* _Quoted passage_
-.-.-

Astronomers aim to shine light on universe's 'dark energy'

It's almost three-quarters of what the universe is made up of – but scientists are still trying to figure out what it is.

In nearly a decade since it was discovered, a mysterious cosmic feature dubbed "dark energy" has lain like a downed redwood across the path of scientists trying to reach the holy grail of physics – a fundamental theory of matter and its basic forces.

Unlike gravity, which binds galaxies together and gathers them into large clusters, dark energy would drive them apart. For several billion years, gravity acted as a brake, slowing a universe ballooning since it formed some 13.7 billion years ago in what cosmologists call the "big bang." These days, however, dark energy appears to be taking over and speeding that expansion.

So far, no one has devised a widely ac­­cepted reason why dark energy exists. Nor has anyone figured out why it acts as a repellent. Yet cosmologists now calculate that dark energy is 74 percent of the universe's inventory of matter and energy.

"It's almost unfair that the universe is teasing us in this way. It gives us this dramatic clue, then shuts up," says Sean Carroll, a cosmologist at the California Institute of Technology in Pasadena. "We want to understand this dramatic fact much better. But in order to do that, we need to get more information about it."

Late last week, a National Research Council (NRC) panel became the latest group to answer that call. It recommended that the National Aeronautics and Space Administration and the US Department of Energy underwrite a mission to take dark energy's measure. After examining a range of possible NASA missions grouped under the heading "Beyond Einstein," the panel concluded that efforts to probe dark energy had the right mix of critical science questions, available technologies, and reasonable cost.

If NASA proceeds as the NRC recommends, it would join attempts by other researchers using ground-based telescopes to find the missing pieces that would help solve the dark-energy puzzle.

Dark energy was discovered in 1998 by two groups working independently. They found that the universe was expanding faster than it should be, given the density of matter and energy the universe was estimated to contain.

Researchers spent the first six months or so after the discovery trying to answer the question, "Is this right?" says Adam Riess, an astronomer at Johns Hopkins University in Baltimore and a member of one of two teams. Among other things, their observations led them to estimate that the vast majority of the universe's inventory of matter and energy was this befuddling dark energy.

Since then, Dr. Riess continues, re­­searchers have used various approaches to confirm the discovery and to pin down the point in the universe's history where, over very large distances, gravity began to yield to dark energy.

Four years ago, for instance, scientists using ground-based telescopes and a satellite to study the microwave "hiss" left over from the big bang gave the discovery a major boost. The satellite – the Wilkinson Microwave Anisotropy Probe – measured hot spots and cold spots in this background radiation, which represents the universe when it was 300,000

years old. The hot spots/cold spots correspond to different densities of matter across the sky. That pattern matched with the large-scale structure of the universe astronomers see today. It also confirmed that dark energy accounted for 74 percent of the universe's total "matter-energy density."

-.-.-

* _Provided records_
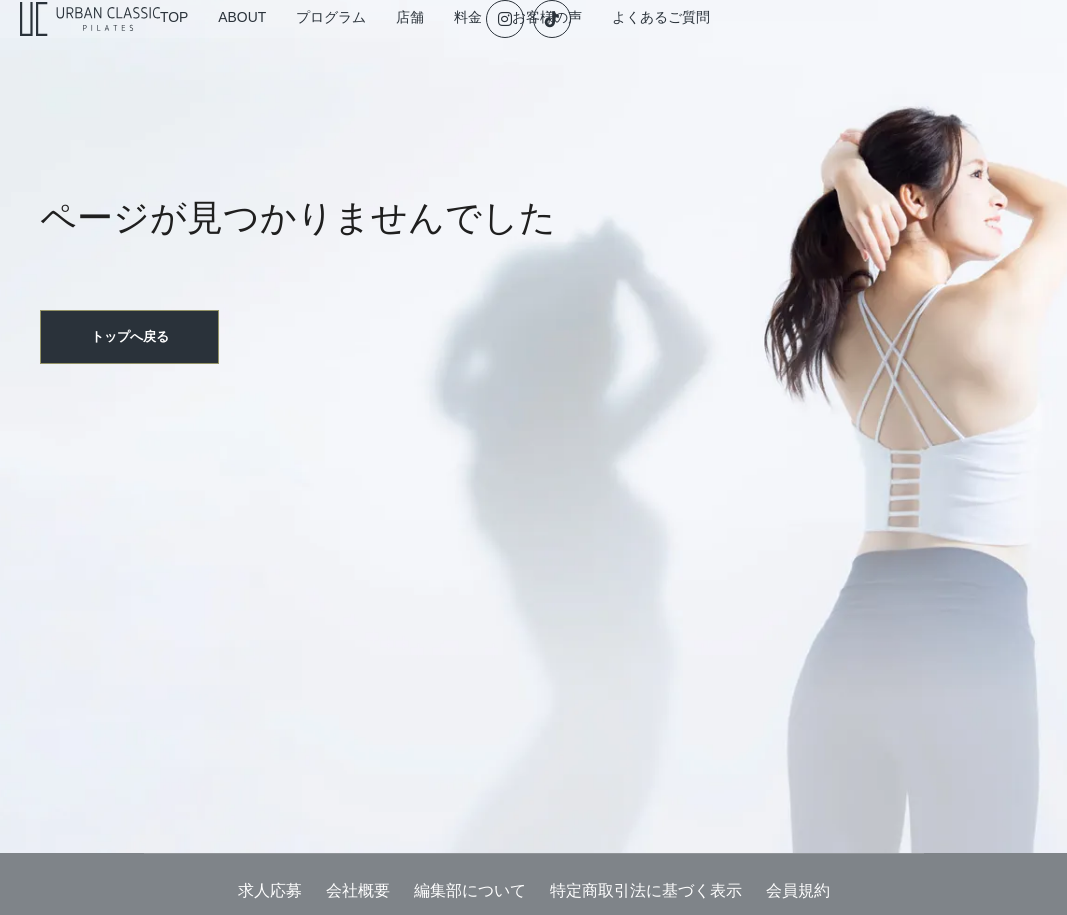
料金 (606, 46)
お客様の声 (694, 46)
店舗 (538, 46)
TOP (274, 46)
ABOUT (352, 46)
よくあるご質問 (815, 46)
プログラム (449, 46)
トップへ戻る (132, 393)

-.-.-

* _What you will do_
1 > Answer these questions using the dark energy article:
(a) What share of the universe's inventory of matter and energy do cosmologists calculate dark energy to be?
(b) In what year was dark energy discovered?
(c) What was the name of the satellite that measured hot spots and cold spots in the background radiation?
2 > Carry on the dark energy article from the point where it stops.
The listing is separate material and has nothing to do with the dark energy article.

* _Answers by task_
1 >
(a) 74 percent
(b) 1998
(c) The Wilkinson Microwave Anisotropy Probe

2 >
Another approach uses light from exploding stars, or supernovae, at different distances as a kind of cosmic speedometer to track the universe's expansion rate at different points in its history. One particular kind of supernova, a type 1A, provides the information. Its pattern of brightening and dimming acts as a fingerprint, allowing scientists to identify it. The pattern also tells astronomers how intrinsically bright it is.

Researchers then compare the supernova's intrinsic brightness with its reduced brightness as viewed from Earth. This yields an estimate of the distance to the supernova. Then they turn to apparent changes in the light's color as a measure of the universe's expansion rate. The redder the light appears, the faster the supernova is speeding away – and the faster the universe is expanding at that distance.

Three years ago, Riess and colleagues used the Hubble Space Telescope to discover 16 supernovae, including six of the most distant ever seen. They added those to 170 previously analyzed supernovae, then looked for trends in deceleration and acceleration. They found that for the first 7.7 billion to 8.7 billion years of its life, the universe was expanding, but at an ever-slowing pace – just as the reigning theory of the universe's birth and evolution predicted.

After that, however, the expansion rate began to quicken. So if the rate of increase in dark energy's influence remains constant, anything beyond about 10 billion light-years away becomes an intergalactic "Shane," riding into the sunset, never to be seen again. It vanishes because space beyond that distance would be expanding faster than the speed of light. If the impact of dark energy rises with time, the ultimate end could come with "the big rip," tearing apart everything from galaxies to atoms.

Back in the real world, though, astronomers are happy with the challenges dark energy poses today.

"After about 10 years it's clear [dark energy] is not going away.... We have to really figure out what this is," Riess says. The past decade also has shown that "dark energy lives at the crossroads of two of our best theories of physics: quantum mechanics and general relativity."

A successful marriage of quantum theory and gravity is the last major hurdle in demonstrating that the basic four forces of nature – gravity, electromagnetism, and weak and strong forces that operate at the subatomic level – are manifestations of a single force that dominated the universe in the first few fractions of a second after the big bang. With dark energy, "nature is giving us a hint of how it does quantum gravity," Riess says.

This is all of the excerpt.